L’auto pirata sarebbe una Toyota Aygo grigio scuro, che nell’urto ha perso lo specchietto sinistro. Tuttavia, nessuno dei presenti è riuscito a rilevare la targa del veicolo, poiché i primi passanti si sono subito dedicati a soccorrere la donna, ancora cosciente nei minuti immediatamente successivi all’impatto.
La figlia ha lanciato un appello pubblico alla cittadinanza, invitando chiunque abbia visto anche un dettaglio utile — una cifra o una lettera della targa, un particolare dell’auto o del conducente — a rivolgersi alle autorità. “Mia madre è lucida, autonoma, una donna ancora piena di vita. Ora è sedata e intubata, e sta lottando per sopravvivere. Non possiamo permettere che chi l’ha ridotta in questo stato resti impunito”, ha dichiarato visibilmente scossa.
La polizia locale del III Gruppo Nomentano è al lavoro per visionare le telecamere di sorveglianza presenti nella zona, nella speranza di identificare il veicolo in fuga. I rilievi sono stati effettuati nell’immediato, ma per ora non sono stati diffusi aggiornamenti sull’esito delle indagini.

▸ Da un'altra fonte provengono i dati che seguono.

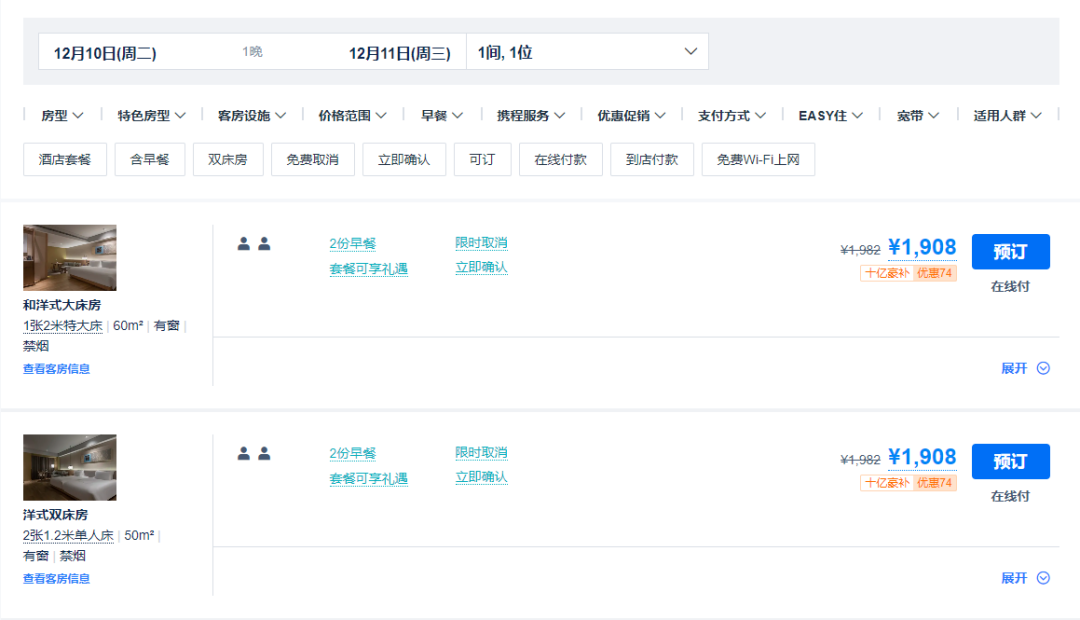Image resolution: width=1080 pixels, height=620 pixels.
Task: Click check-in date 12月10日(周二)
Action: pyautogui.click(x=105, y=53)
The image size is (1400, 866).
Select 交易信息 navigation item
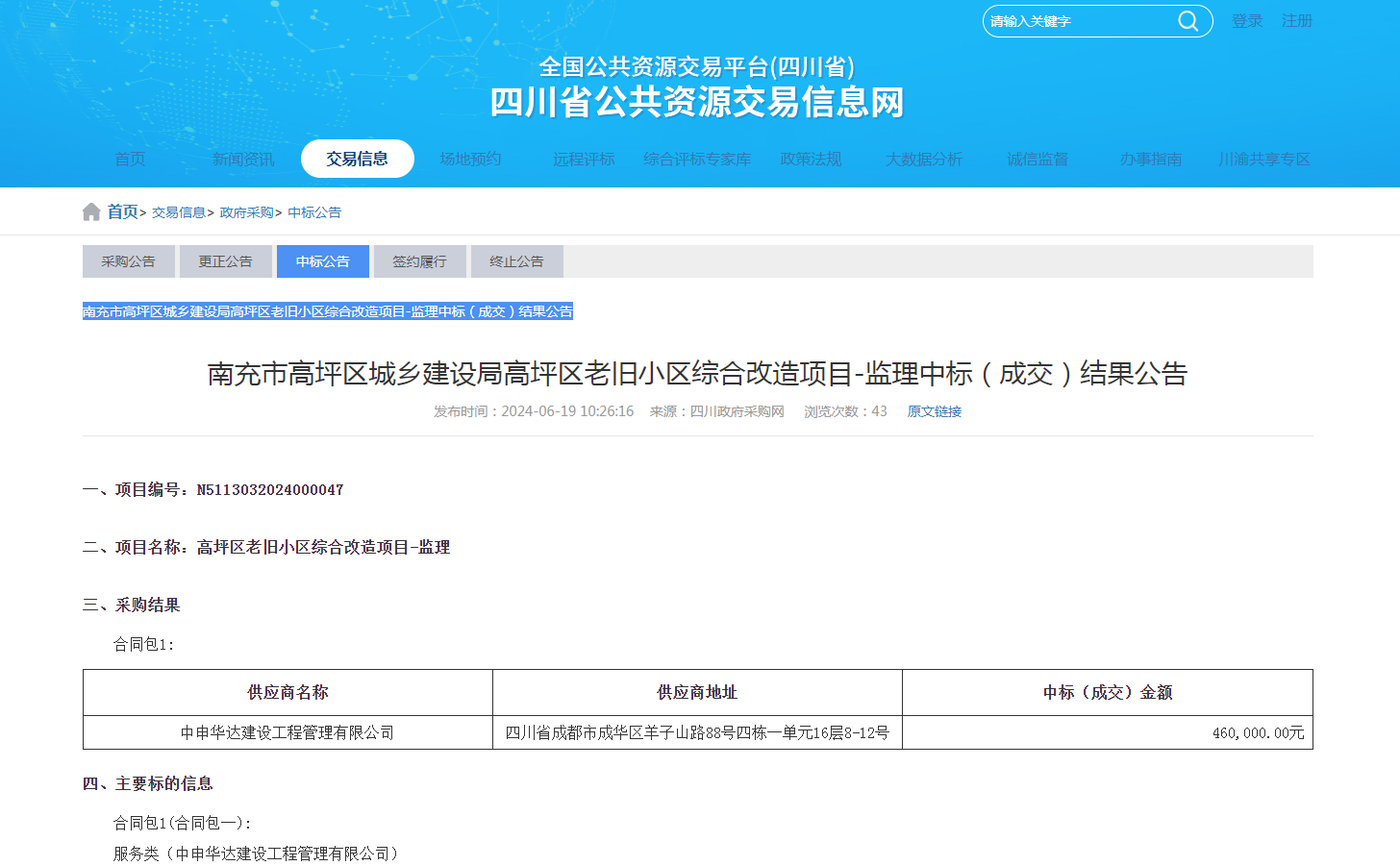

Via Capuana è una strada a traffico sostenuto, spesso attraversata da pedoni, soprattutto nelle ore pomeridiane. Il caso ha riportato all’attenzione il tema della sicurezza stradale nei quartieri residenziali della Capitale, dove spesso la velocità delle auto e la scarsa visibilità delle strisce rendono pericoloso l’attraversamento, soprattutto per anziani e persone con ridotta mobilità.